Cela fait un an et demi que Lense à démarré, naturellement sur ce blog, puis dans mon salon, puis à travers un site et des évènements. Pourtant et contrairement à ce que l’on pourrait penser, nous cherchons à grandir lentement, mais de manière naturelle et solide. A laisser une vraie communauté grandir et d’aggrandir, à monter une équipe au bon rythme.

Nous ne newsons pas tous les jours, nous refusons la pub et nous continuons de chercher à inspirer tout restant un peu déconnants. Autant vous dire que je n’ai pas rédigé de business plan pour Lense :) Pourtant, cette ligne me semble pertinente et pleine de potentiel.
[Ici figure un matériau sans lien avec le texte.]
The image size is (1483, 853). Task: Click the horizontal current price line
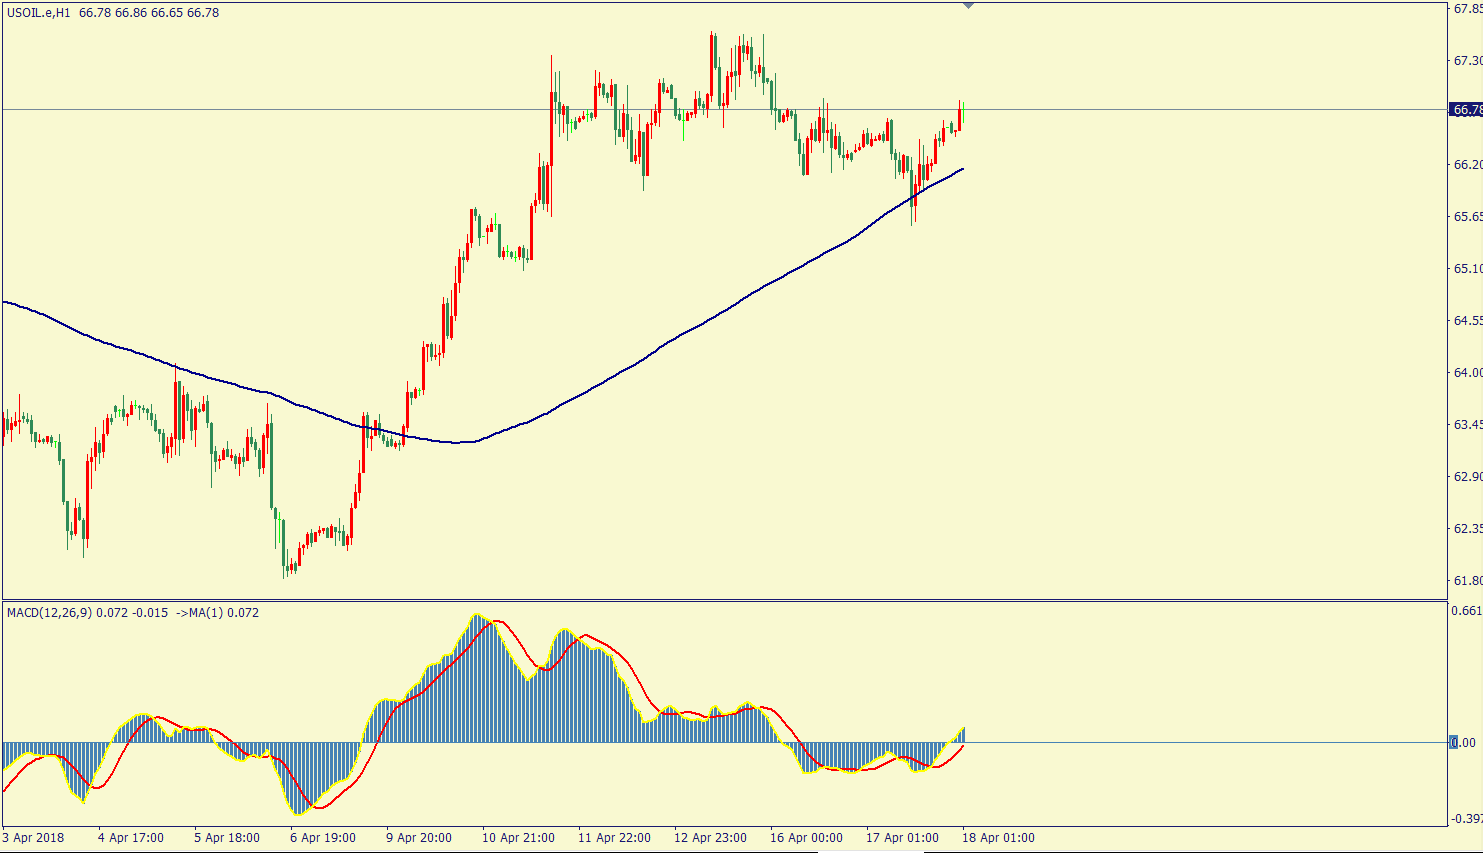(300, 109)
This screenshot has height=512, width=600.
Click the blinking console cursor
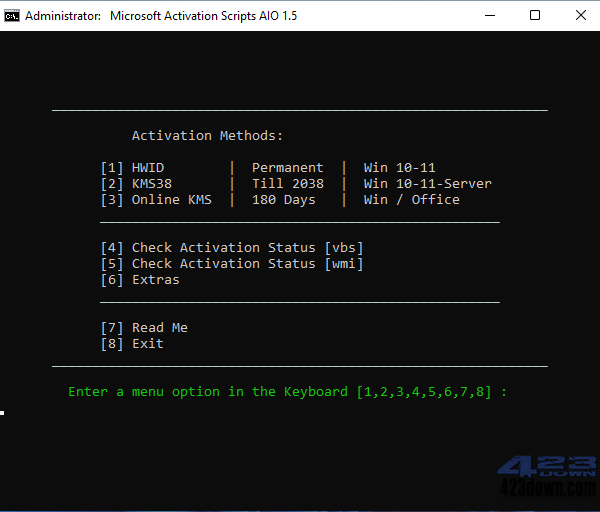click(x=3, y=412)
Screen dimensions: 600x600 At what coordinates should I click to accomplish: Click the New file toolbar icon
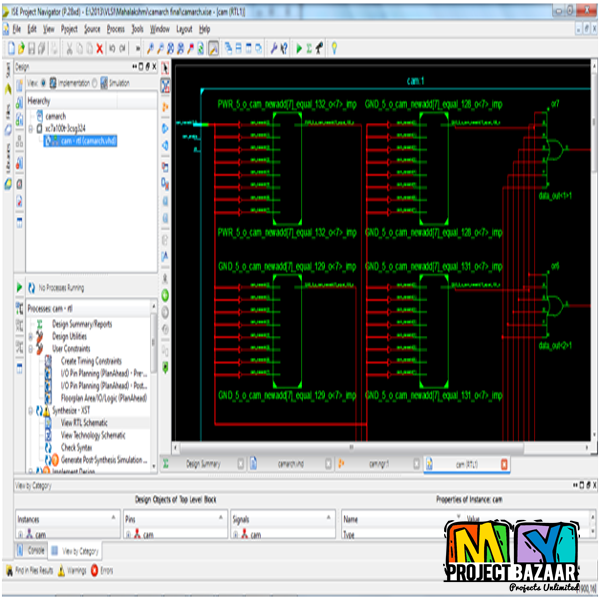pyautogui.click(x=9, y=47)
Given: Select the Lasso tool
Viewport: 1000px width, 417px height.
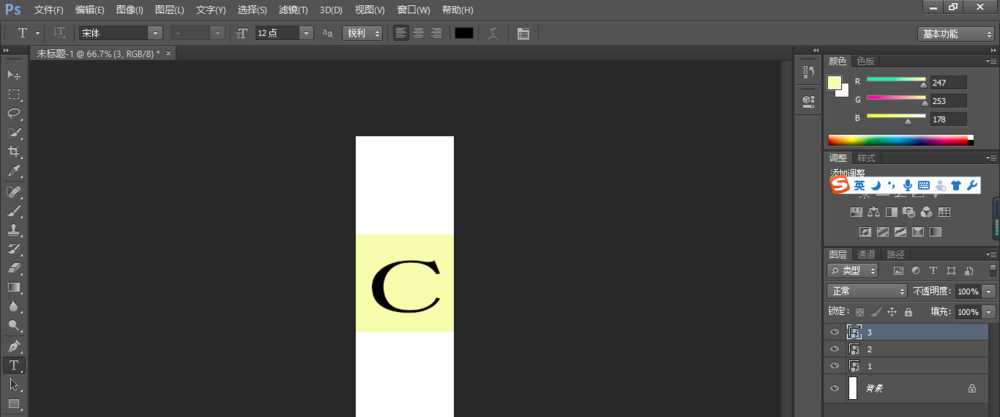Looking at the screenshot, I should tap(14, 113).
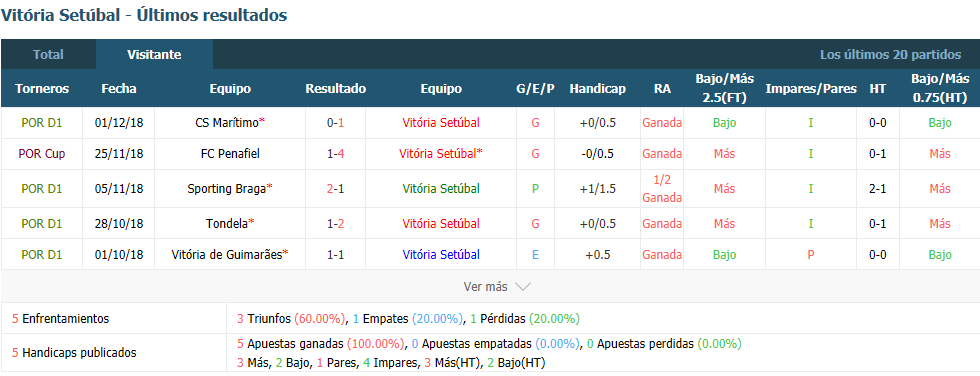Click the 1/2 Ganada handicap result

pyautogui.click(x=662, y=188)
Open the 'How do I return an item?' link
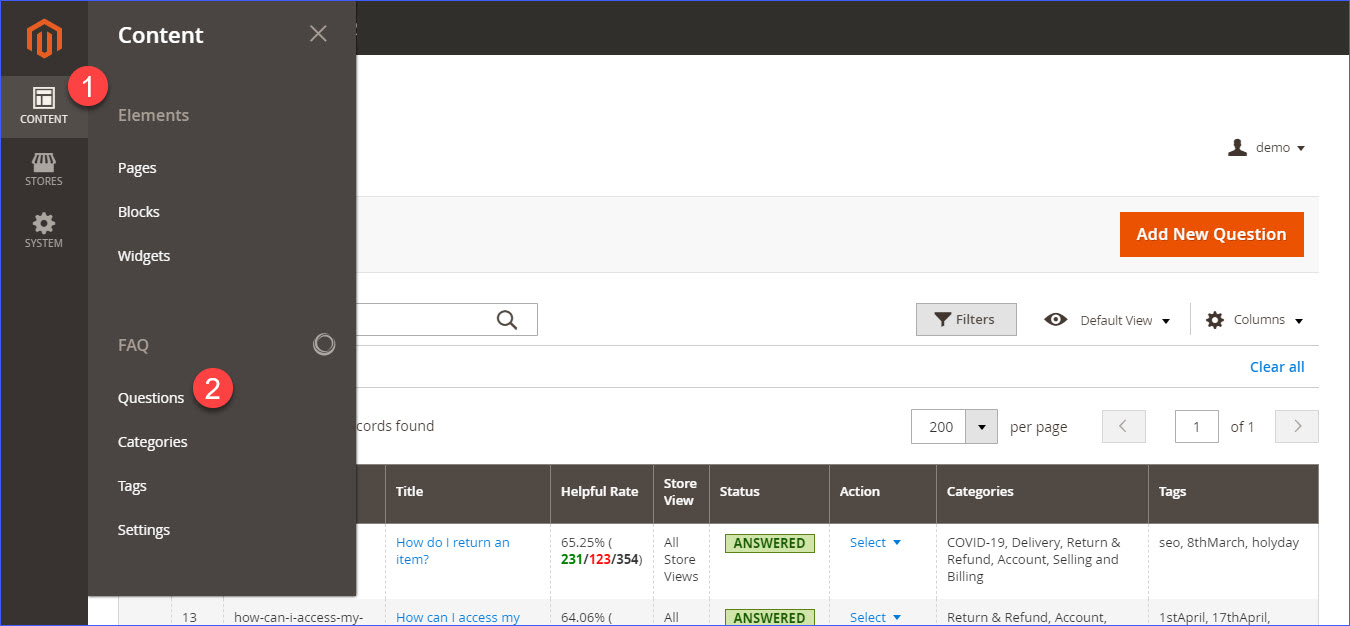1350x626 pixels. [452, 551]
Organiser des batailles de tampons encreur, écrire “say nul” dans une présentation ou aller faire les zouaves en car dans le sud de la France, c’est évidemment ce qui nous éclate et nous motive, mais aussi ce qui, à terme, différenciera un projet d’un autre et lui donnera une saveur unique.

Depuis cette Print Party, 2 marques nous ont contacté. Rien n’est évidemment signé, mais je ressens ces signes comme des confirmations que nous prenons la bonne direction.

Cela n’a pas été toujours facile cependant. Autour de la croissance et des directions de Lense il y a eu des débats, des clashes, des départs, des erreurs. C’est le lot de toute aventure commune. Je veille à ne pas les reproduire et à apprendre, même si je me rends compte que je suis un peu un Control Freak ! Je me bats d’ailleurs contre cet aspect de ma personne pour ne pas intervenir partout, tout le temps. Je ne pense pas que ce soit un vrai défaut dans un projet, mais j’ai peur de devenir un ours tyrannique avec le temps.
Quand je vois ce que fait la team Lense tous les jours et sur les events, le ravissement et la fierté l’emportent sur l’envie de tout contrôler, retoucher, surveiller. Une bonne leçon à retenir.
Le projet Lense sert ainsi déjà de modèle et de mode d’emploi pour les futurs projets à venir, dont “DK8″, le site que je prépare avec Colorz : pour un peu plus le dévoiler, pensez à une synthèse naturelle entre Lense et ce que je voulais faire avec laFraise…

Un peu au ralenti, DK8 reprendra sûrement du poil de la bête lorsque les locaux que nous sommes en train d’installer avec Colorz, Anh et Fub’ seront prêt (ouais, je fais de la colocation pro). Et nous bûchons déjà sur le futur de Lense : prochain event, nouvelles features, du lol à tous les étages.

J’ai écrit un pâté ? J’ai écrit un pâté.